Activity: Excluding pictures, reproduce word for word the lines from the one containing "Task: Open the" through the end of the material below.
-------- Supplied records --------
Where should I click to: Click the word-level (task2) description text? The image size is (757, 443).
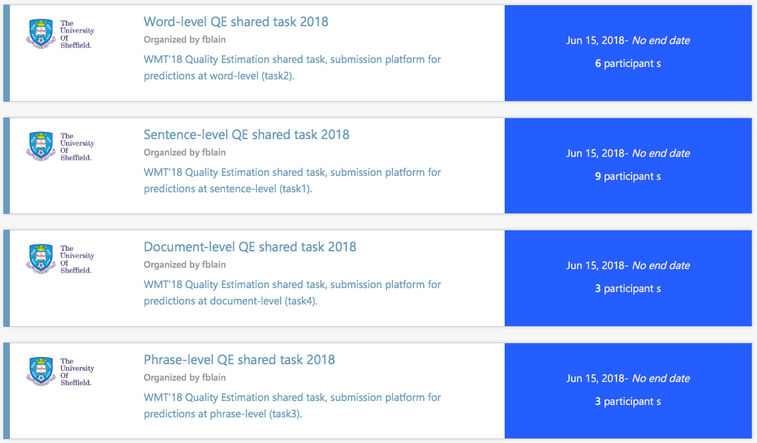(292, 68)
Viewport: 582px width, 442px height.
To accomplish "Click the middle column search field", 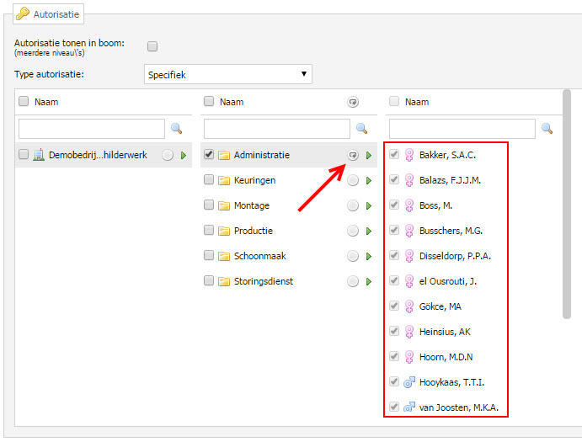I will pos(276,129).
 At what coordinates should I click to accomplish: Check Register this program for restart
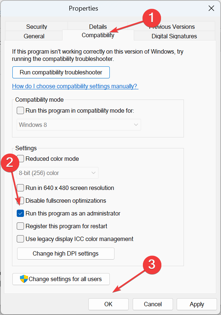click(x=20, y=226)

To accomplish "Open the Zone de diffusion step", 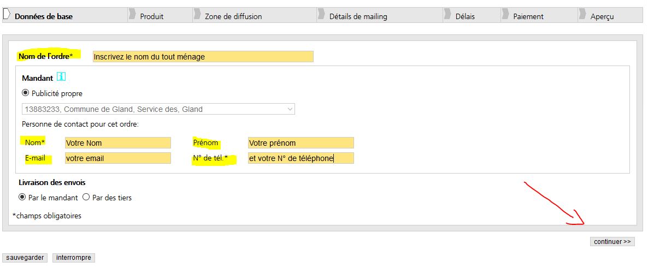I will (x=233, y=16).
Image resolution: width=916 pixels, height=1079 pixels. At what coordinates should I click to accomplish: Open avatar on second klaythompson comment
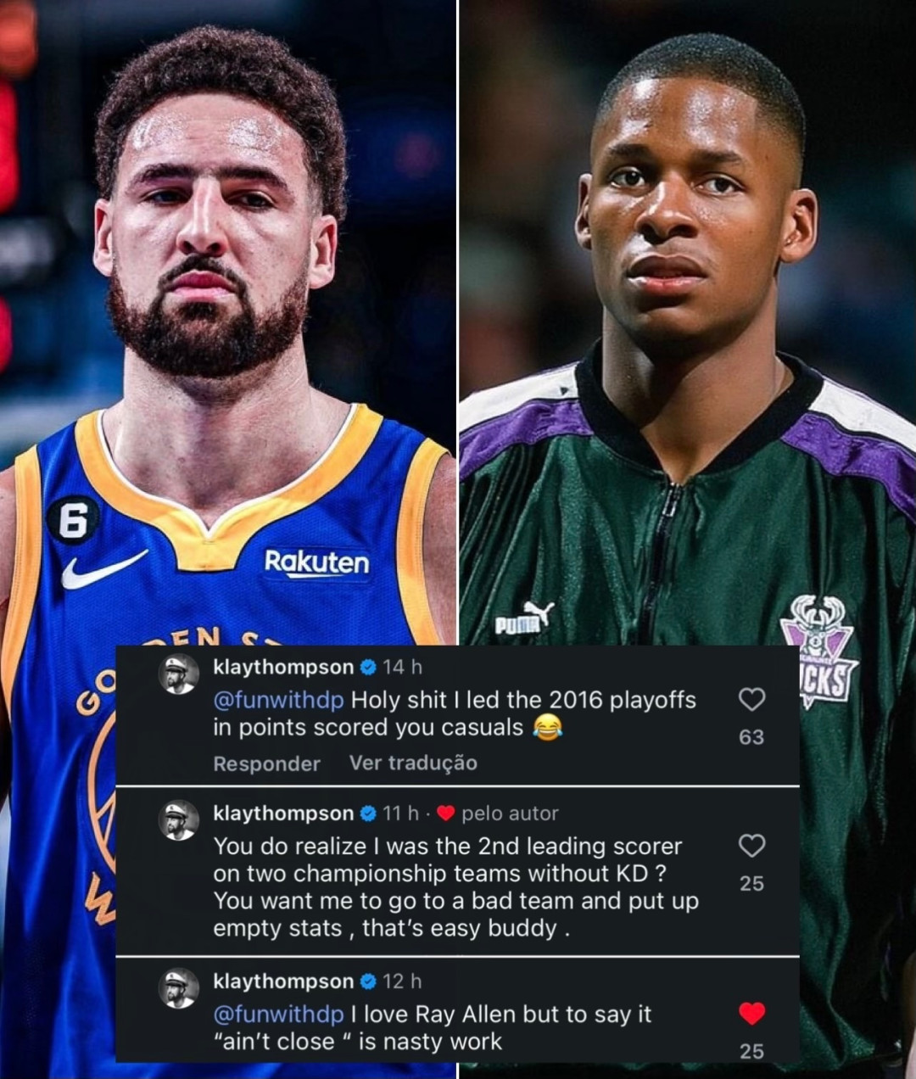point(179,821)
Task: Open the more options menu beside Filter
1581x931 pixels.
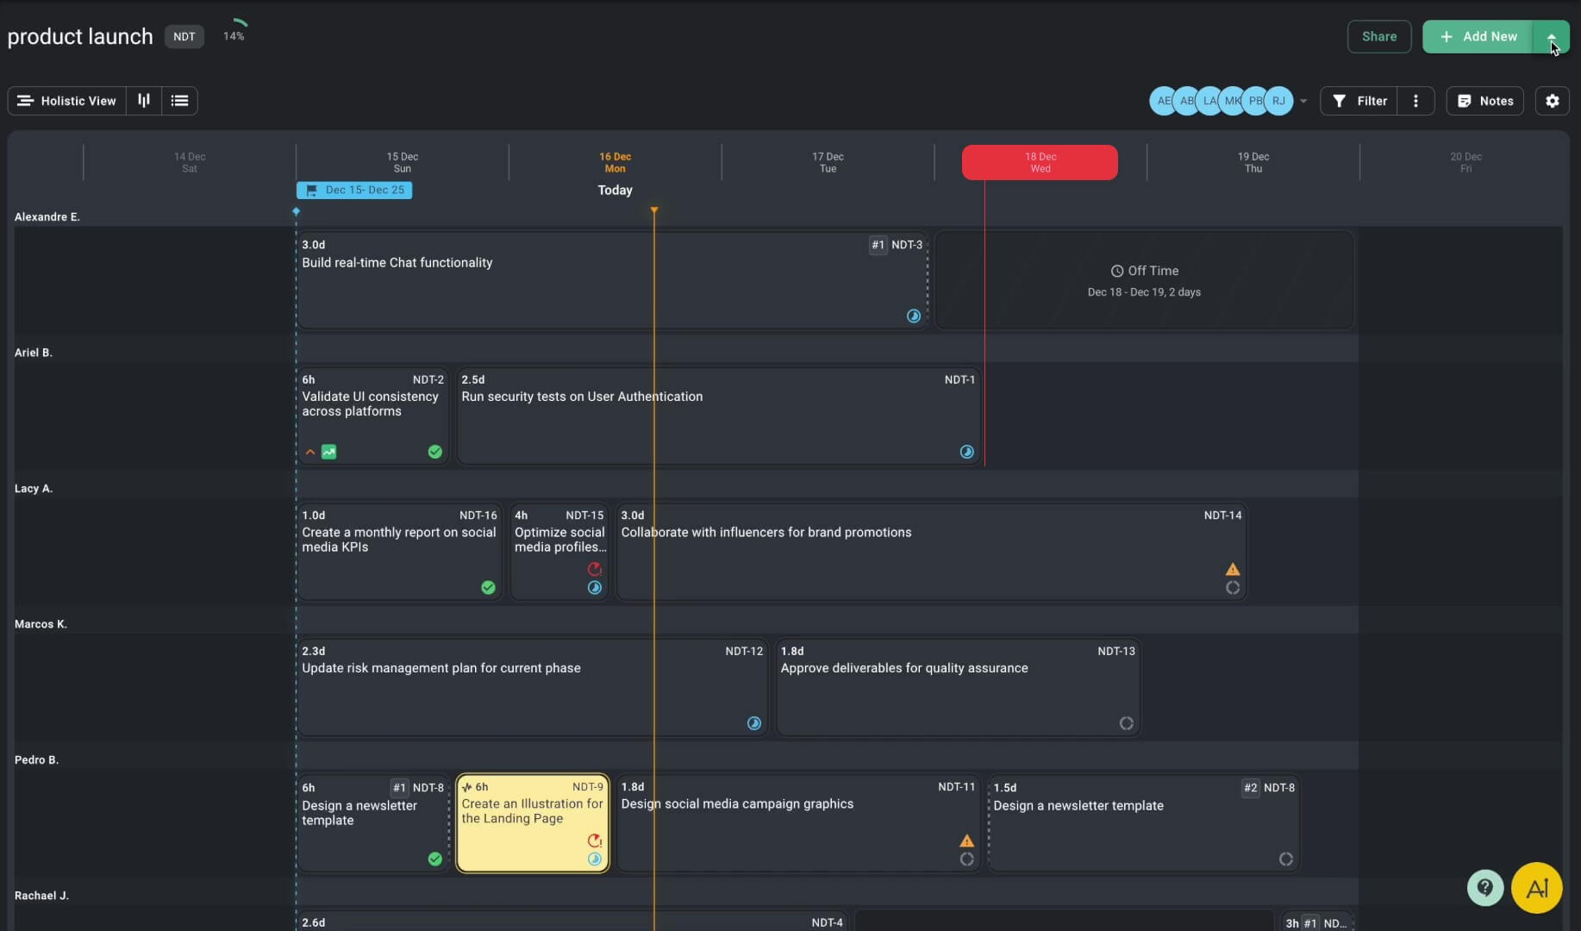Action: [1415, 101]
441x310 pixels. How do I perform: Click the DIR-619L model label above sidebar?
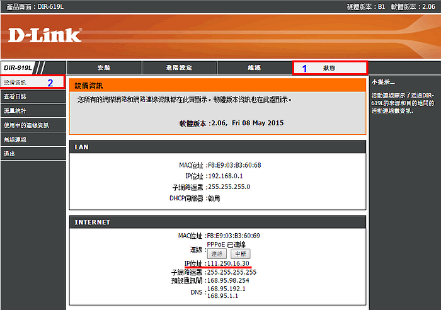tap(18, 67)
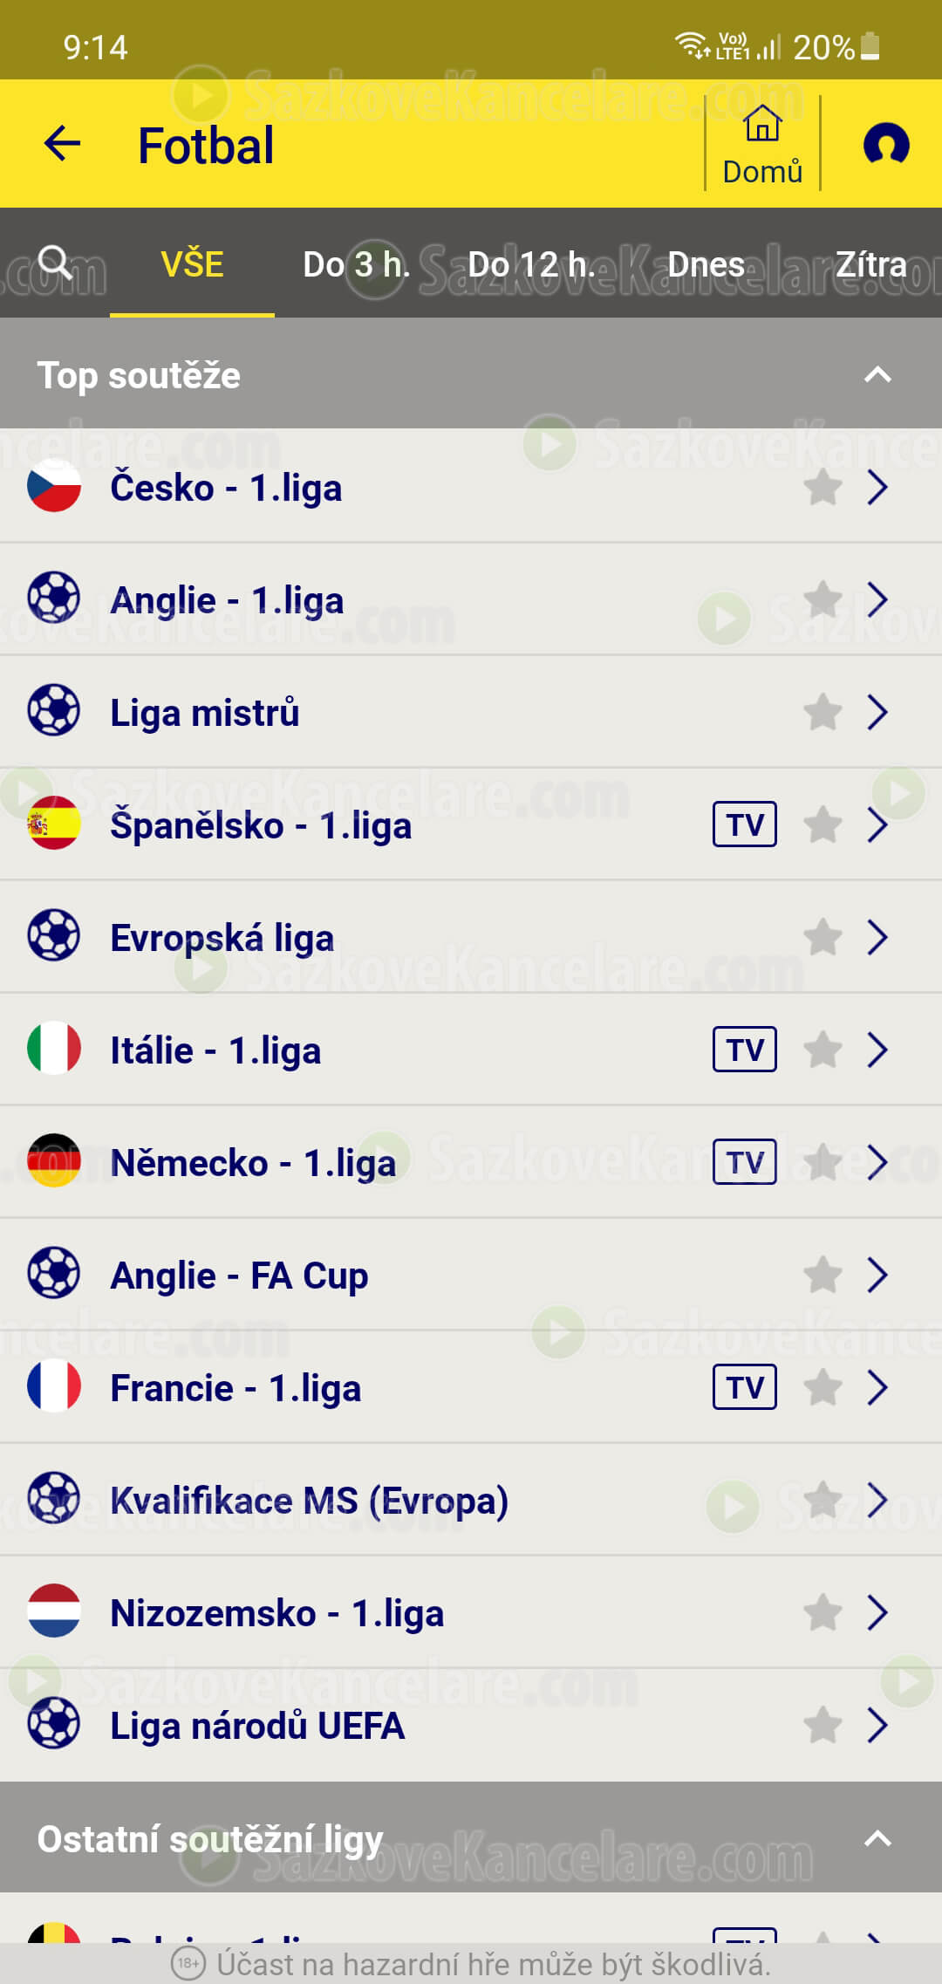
--------
Final answer:
Task: Open the more options menu beside Filter
1581x931 pixels.
Action: [1415, 101]
441x310 pixels. How do I perform: Click the DIR-619L model label above sidebar?
tap(18, 67)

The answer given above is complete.